● Tasks to perform:
**A)** Return, unchanged, the lines of the listing from the line containing "Click the expiration timestamp date" to the line containing "will [x=355, y=40].", with both of those lines included.
**B)** Resume the text on skew and jitter in hybrid parallel-serial interfaces, continuing after its final line.

● Document:

## Start

Hybrid parallel-serial interfaces that leverage high-speed serial links have evolved out of the need to scale bus bandwidth, while containing interface electrical and physical design challenges. The transition to serial and parallel-serial interfaces has been accompanied by an increase in design complexity caused by the loss of signal-to-signal timing relationships. The assumption that inter-signal timing relationships are fixed within functional simulations no longer holds. Using hybrid parallel-serial interfaces eliminates the notions of setup, hold, and fixed skew times at the interface, rendering static timing at the interface meaningless.

These factors call for a change in approach to functional verification that now must support uncertainty in edge placement, programmability of signal delay and skew over a wide range of values, variable timing relationships between channels, and the ability to vary timing parameters across and outside of the valid range.

In this paper we propose a common verification approach applicable to a variety of high-speed interfaces and based on reusable verification components that insert and monitor skew and jitter.

De-skewing Techniques
All hybrid parallel-serial interfaces incorporate de-skewing logic that realigns data transmitted over multiple serial lines. At this point it is helpful to review the definitions [1] of the timing variations that are in the focus of this paper.

Skew is the constant portion of the difference in the arrival time between data of any two in band signals. In hybrid parallel-serial interfaces an allowed skew between data in-band signals is usually several unit intervals (UI), e.g. up to 24 UI in InfiniBand.

Jitter is a deviation of the data rate frequency of a digital signal observed as the mis-positioning of the significant edges in a sequence of data bits from their ideal positions. Jitter is characterized by two generalized types of jitter: deterministic or systematic and random or non-systematic jitter. The total jitter is the sum of the peak-to-peak values of deterministic and random jitter.

Deterministic jitter is measured as a peak-to-peak value and adds linearly. The main sources of the deterministic jitter are: inter-symbol interference (ISI), reflection noise, switching noise, cross-talk, power supply noise, and common mode noise. Random jitter is all jitter that is Gaussian in nature.

Figure 1. Eye opening diagram.

## End

(Text and element pointing records)
## Start

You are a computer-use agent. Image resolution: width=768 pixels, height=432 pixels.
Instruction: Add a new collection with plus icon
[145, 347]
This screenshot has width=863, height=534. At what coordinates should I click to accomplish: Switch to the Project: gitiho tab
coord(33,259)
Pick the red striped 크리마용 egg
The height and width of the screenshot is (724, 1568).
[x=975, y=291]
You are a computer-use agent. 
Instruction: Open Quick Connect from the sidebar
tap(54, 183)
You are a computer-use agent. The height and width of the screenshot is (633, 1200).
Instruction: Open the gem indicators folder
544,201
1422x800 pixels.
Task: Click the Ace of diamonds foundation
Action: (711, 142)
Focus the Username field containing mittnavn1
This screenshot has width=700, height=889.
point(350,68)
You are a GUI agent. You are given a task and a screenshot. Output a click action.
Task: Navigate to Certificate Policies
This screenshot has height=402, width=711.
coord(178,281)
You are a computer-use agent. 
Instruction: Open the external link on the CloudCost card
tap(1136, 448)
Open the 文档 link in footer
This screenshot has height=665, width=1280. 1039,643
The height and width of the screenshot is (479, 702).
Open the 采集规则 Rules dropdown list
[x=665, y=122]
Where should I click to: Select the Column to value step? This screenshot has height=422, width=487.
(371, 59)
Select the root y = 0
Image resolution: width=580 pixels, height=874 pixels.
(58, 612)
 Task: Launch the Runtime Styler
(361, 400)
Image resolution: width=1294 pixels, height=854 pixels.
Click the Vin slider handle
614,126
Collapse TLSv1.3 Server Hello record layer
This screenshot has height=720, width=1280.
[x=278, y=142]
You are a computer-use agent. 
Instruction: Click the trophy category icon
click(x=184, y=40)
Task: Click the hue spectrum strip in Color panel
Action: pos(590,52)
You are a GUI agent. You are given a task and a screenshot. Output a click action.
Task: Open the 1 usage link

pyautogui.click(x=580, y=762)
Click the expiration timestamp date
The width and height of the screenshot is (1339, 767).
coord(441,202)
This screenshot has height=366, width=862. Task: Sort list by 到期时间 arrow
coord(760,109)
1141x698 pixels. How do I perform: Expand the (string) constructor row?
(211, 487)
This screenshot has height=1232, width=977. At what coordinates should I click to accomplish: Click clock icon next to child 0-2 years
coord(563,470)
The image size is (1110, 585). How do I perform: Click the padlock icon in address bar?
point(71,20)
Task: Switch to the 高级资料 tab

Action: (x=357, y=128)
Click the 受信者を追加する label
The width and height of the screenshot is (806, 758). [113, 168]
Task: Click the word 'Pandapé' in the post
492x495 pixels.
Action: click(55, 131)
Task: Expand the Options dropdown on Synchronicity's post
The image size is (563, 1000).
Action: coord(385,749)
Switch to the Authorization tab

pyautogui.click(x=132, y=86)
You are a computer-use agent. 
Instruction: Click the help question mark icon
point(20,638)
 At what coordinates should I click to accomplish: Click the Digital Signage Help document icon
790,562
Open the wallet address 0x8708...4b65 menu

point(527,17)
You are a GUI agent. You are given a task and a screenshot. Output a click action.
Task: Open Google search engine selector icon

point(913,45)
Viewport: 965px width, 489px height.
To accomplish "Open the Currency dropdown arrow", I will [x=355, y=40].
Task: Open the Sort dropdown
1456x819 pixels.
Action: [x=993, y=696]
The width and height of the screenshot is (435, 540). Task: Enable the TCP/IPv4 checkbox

## End

● The results:
**A)**
Click the expiration timestamp date
The width and height of the screenshot is (1339, 767).
coord(441,202)
This screenshot has height=366, width=862. Task: Sort list by 到期时间 arrow
coord(760,109)
1141x698 pixels. How do I perform: Expand the (string) constructor row?
(211, 487)
This screenshot has height=1232, width=977. At what coordinates should I click to accomplish: Click clock icon next to child 0-2 years
coord(563,470)
The image size is (1110, 585). How do I perform: Click the padlock icon in address bar?
point(71,20)
Task: Switch to the 高级资料 tab

Action: (x=357, y=128)
Click the 受信者を追加する label
The width and height of the screenshot is (806, 758). [113, 168]
Task: Click the word 'Pandapé' in the post
492x495 pixels.
Action: click(55, 131)
Task: Expand the Options dropdown on Synchronicity's post
The image size is (563, 1000).
Action: coord(385,749)
Switch to the Authorization tab

pyautogui.click(x=132, y=86)
You are a computer-use agent. 
Instruction: Click the help question mark icon
point(20,638)
 At what coordinates should I click to accomplish: Click the Digital Signage Help document icon
790,562
Open the wallet address 0x8708...4b65 menu

point(527,17)
You are a GUI agent. You are given a task and a screenshot. Output a click action.
Task: Open Google search engine selector icon

point(913,45)
Viewport: 965px width, 489px height.
To accomplish "Open the Currency dropdown arrow", I will [x=355, y=40].

**B)**
Figure 1 shows an eye diagram created by overlapping in time the traces of multiple symbols of the differential signal. The eye opening is the time that the signal can be sampled with fidelity. The height of the eye represents the amplitude of the differential signal that should meet minimum requirement of respective technology. The width of the crossover represents the amount of jitter present in the signal.

Interfaces operating at higher data rates (2.5-3.5Gbps) use clock and data recovery circuits (CDR) for all serial receivers. The use of CDR filters most jitter. Interfaces with data rates below 1Gbps usually do not transfer clock embedded with the data. They tend to have some form of reduced clock transmitted with the data, although it is not necessarily phase aligned (e.g. SPI-4.2). A receiver without CDR is more susceptible to jitter, but proper jitter budgeting guarantees a wide enough eye opening to enable operation with an acceptable bit error rate.

Data is re-timed to the local clock at the receiver after being de-serialized. A re-timing (elastic) buffer absorbs the worst-case frequency mismatch between the receive data (recovered clock) and the local clock resetting the jitter. The data signals are realigned using one of the following techniques.

Static Alignment
In the case of static alignment the receiver latches data at a fixed point in time relative to clock, requiring a more precisely specified sampling window. The static alignment assumes that the skew between data signals can be compensated and the variations in propagation delays of data signals will be contained within the allowed range. The SPI-4.2 and SFI-4 operate in 622-800 Mbps range and require static alignment. An example of high-speed interfaces using static alignment is the Yellowstone interface, proposed by Rambus and targeted to run at 3.2-6.4 Gbps.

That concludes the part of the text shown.